:: RAW DATA

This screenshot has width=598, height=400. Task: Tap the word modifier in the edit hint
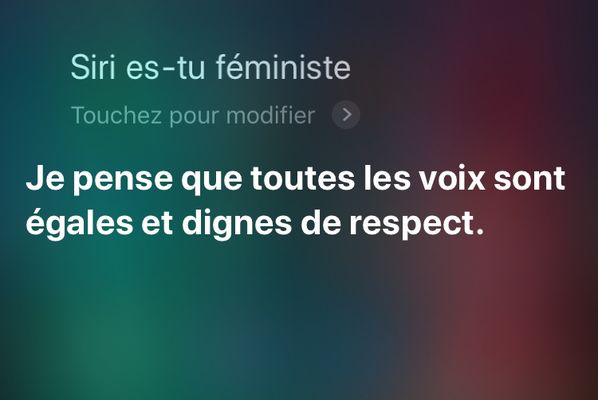[x=270, y=115]
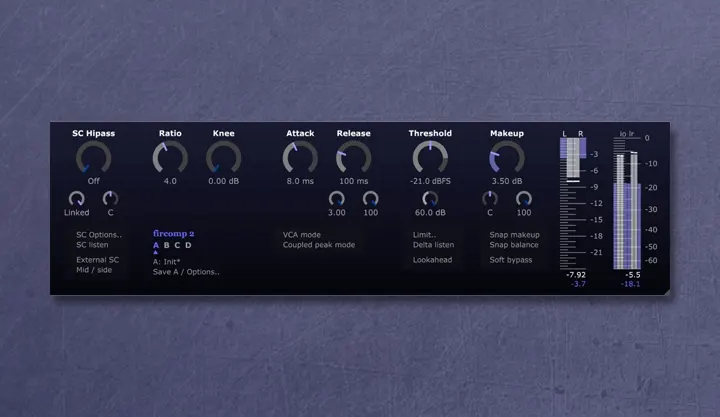The height and width of the screenshot is (417, 720).
Task: Switch to preset slot D
Action: 188,245
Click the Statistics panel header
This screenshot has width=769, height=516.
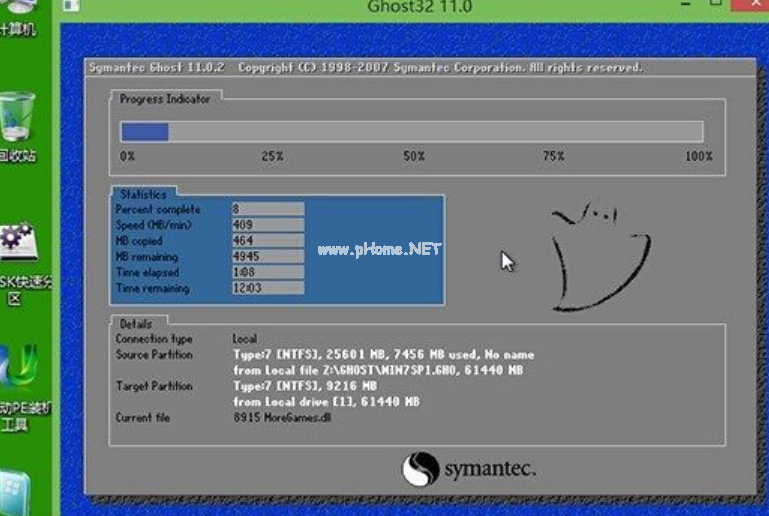coord(143,194)
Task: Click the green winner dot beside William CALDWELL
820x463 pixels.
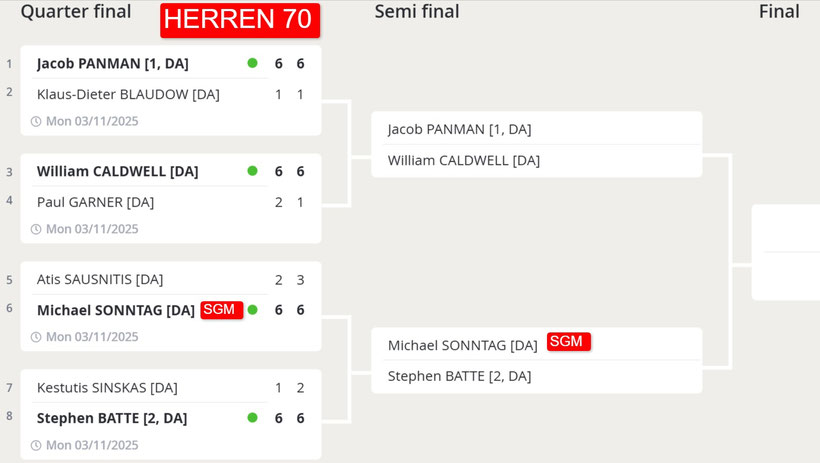Action: tap(253, 171)
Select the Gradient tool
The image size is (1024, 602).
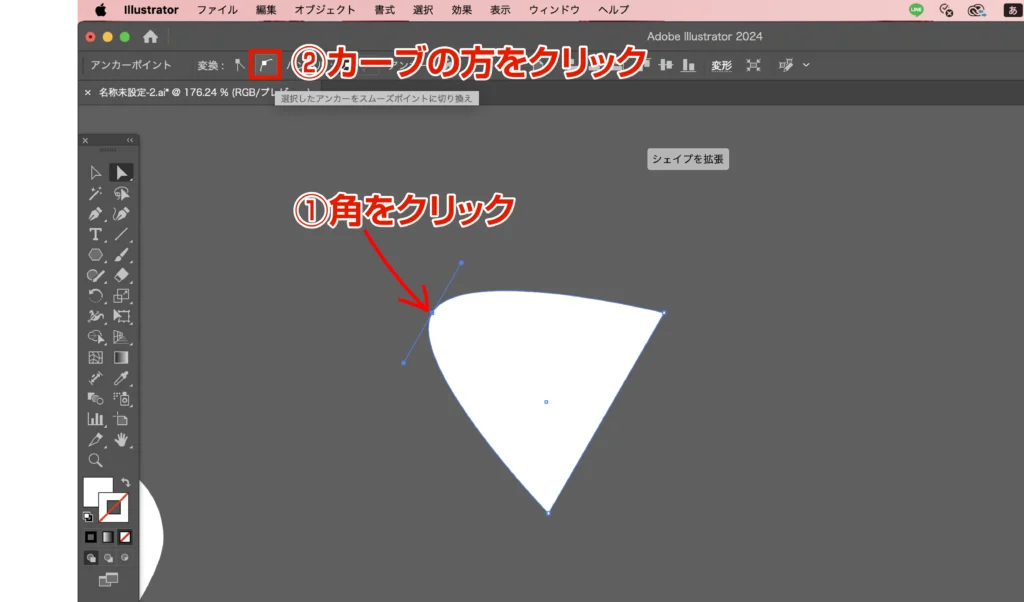click(x=121, y=357)
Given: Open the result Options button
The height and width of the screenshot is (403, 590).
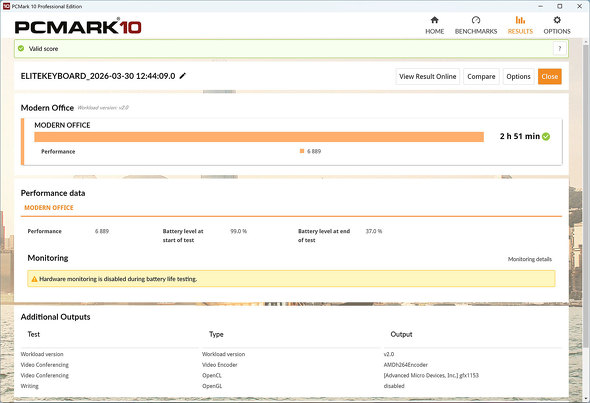Looking at the screenshot, I should tap(518, 76).
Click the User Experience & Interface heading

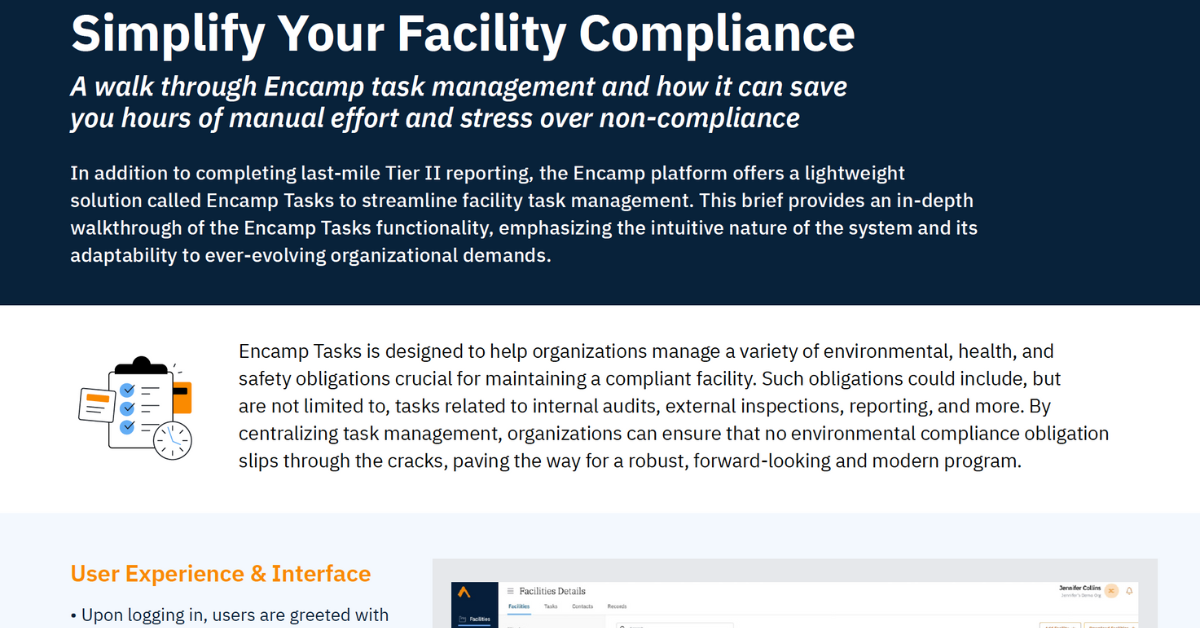[x=220, y=574]
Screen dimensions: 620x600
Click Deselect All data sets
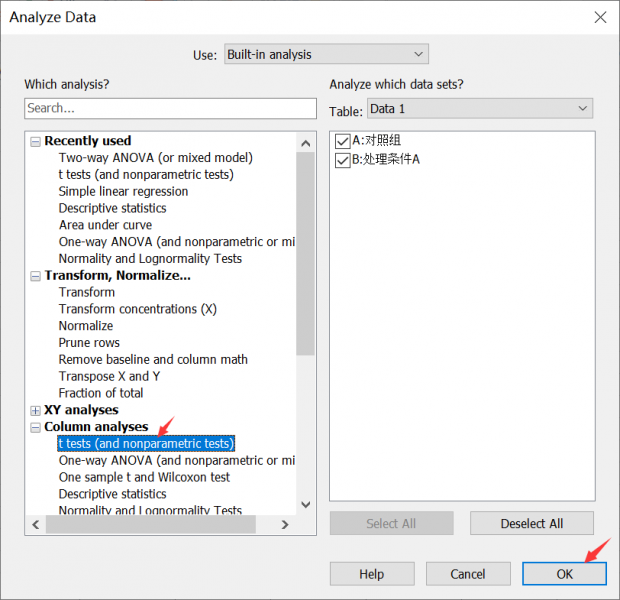pyautogui.click(x=531, y=523)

::::

REQUIREMENTS
Please repeat all of the lines above word for word, but leave out the pictures.

ANSWER FOR THIS EXERCISE
This screenshot has width=598, height=400. Task: Tap the word modifier in the edit hint
[x=270, y=115]
The height and width of the screenshot is (417, 720).
Task: Switch to preset slot D
Action: 188,245
Click the Statistics panel header
This screenshot has width=769, height=516.
coord(143,194)
Task: Click the green winner dot beside William CALDWELL
820x463 pixels.
Action: tap(253, 171)
Select the Gradient tool
The image size is (1024, 602).
click(x=121, y=357)
Given: Open the result Options button
The height and width of the screenshot is (403, 590).
Looking at the screenshot, I should tap(518, 76).
Click the User Experience & Interface heading

[x=220, y=574]
Screen dimensions: 620x600
Click Deselect All data sets
pyautogui.click(x=531, y=523)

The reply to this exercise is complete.